Start of GIVEN DATA

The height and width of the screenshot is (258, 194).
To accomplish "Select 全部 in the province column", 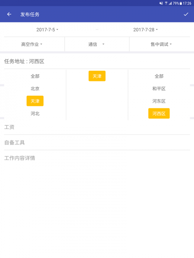I will pyautogui.click(x=35, y=76).
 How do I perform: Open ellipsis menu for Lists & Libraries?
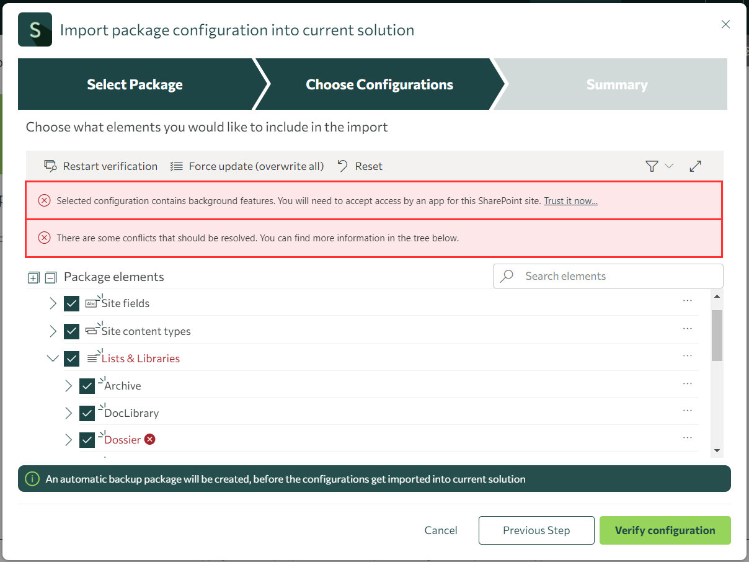pyautogui.click(x=687, y=356)
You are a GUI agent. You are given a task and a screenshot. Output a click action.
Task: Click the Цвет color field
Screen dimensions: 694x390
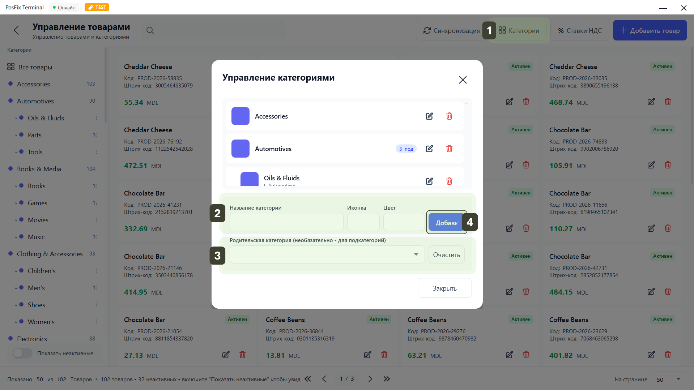pyautogui.click(x=404, y=222)
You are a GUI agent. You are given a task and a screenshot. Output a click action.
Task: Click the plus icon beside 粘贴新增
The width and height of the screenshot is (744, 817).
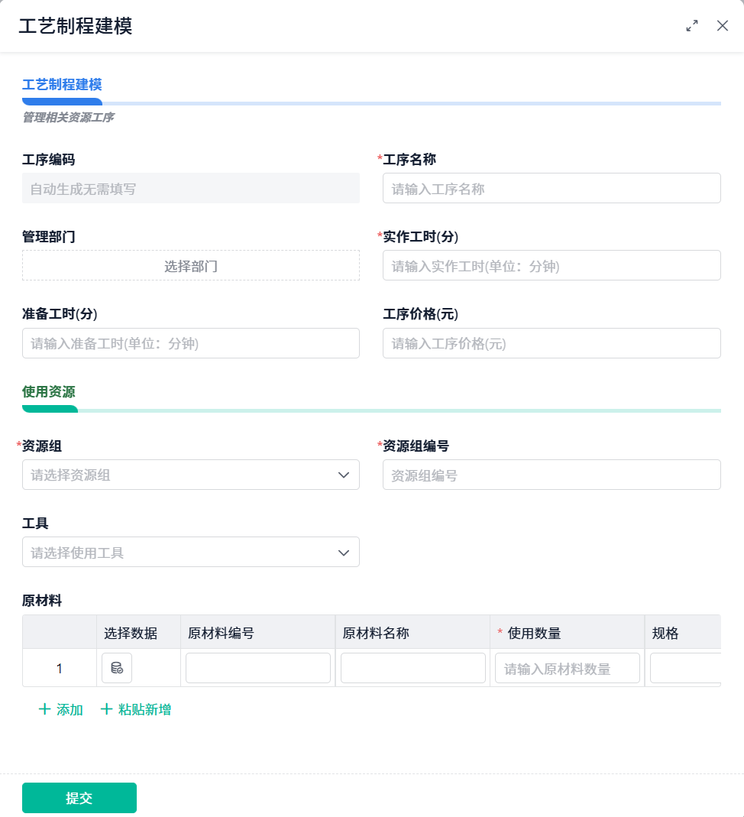[x=106, y=709]
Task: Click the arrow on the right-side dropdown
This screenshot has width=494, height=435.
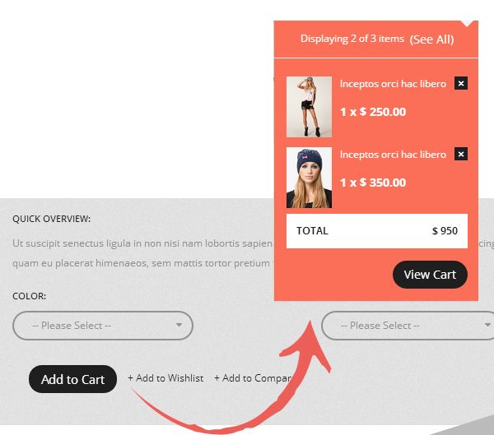Action: coord(487,325)
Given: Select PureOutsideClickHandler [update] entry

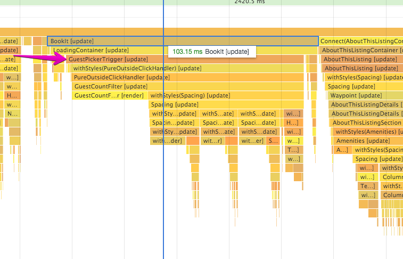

End of GIVEN DATA

WORK REQUIRED:
Please repeat exactly the lines from the one containing "Task: Click the Цвет color field" through the end of the entries, both included, omitting pictures.

RESULT FOR THIS EXERCISE:
Task: Click the Цвет color field
Screen dimensions: 694x390
pyautogui.click(x=404, y=222)
You are a GUI agent. You are given a task and a screenshot. Output a click action.
Task: Click the plus icon beside 粘贴新增
The width and height of the screenshot is (744, 817).
[x=106, y=709]
Task: Click the arrow on the right-side dropdown
This screenshot has width=494, height=435.
Action: coord(487,325)
Given: Select PureOutsideClickHandler [update] entry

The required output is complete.